--- WHAT THE TASK REQUIRES ---
Copy out every line in the records that contains the word "Describe".

--- SOURCE DATA ---

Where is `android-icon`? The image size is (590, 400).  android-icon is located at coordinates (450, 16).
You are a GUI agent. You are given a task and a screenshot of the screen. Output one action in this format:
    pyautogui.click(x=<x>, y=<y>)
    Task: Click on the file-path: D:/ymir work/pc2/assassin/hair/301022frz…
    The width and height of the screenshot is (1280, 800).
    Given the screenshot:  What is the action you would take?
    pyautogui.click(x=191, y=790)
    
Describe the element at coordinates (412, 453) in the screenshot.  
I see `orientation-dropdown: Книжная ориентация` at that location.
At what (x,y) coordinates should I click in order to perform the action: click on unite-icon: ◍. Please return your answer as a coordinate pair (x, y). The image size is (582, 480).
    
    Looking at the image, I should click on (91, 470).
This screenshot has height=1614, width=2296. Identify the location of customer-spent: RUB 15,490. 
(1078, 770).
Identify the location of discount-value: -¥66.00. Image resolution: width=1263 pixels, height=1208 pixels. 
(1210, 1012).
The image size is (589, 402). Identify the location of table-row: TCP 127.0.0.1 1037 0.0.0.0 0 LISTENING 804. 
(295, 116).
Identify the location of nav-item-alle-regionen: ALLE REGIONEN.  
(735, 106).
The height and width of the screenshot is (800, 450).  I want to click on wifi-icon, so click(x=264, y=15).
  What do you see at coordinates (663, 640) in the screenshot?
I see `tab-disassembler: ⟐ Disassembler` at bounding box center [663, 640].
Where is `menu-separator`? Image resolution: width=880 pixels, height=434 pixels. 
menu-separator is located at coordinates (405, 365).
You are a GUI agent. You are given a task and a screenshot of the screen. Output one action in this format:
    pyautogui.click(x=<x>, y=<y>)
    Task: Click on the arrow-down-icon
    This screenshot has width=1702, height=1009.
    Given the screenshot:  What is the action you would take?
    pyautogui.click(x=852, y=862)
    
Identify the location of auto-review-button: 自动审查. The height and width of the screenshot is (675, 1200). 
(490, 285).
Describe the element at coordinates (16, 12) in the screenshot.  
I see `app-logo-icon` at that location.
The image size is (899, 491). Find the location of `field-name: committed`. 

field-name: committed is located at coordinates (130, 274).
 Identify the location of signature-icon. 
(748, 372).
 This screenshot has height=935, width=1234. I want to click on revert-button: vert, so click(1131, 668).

--- TASK RESULT ---
Describe the element at coordinates (412, 453) in the screenshot.  
Describe the element at coordinates (16, 12) in the screenshot.  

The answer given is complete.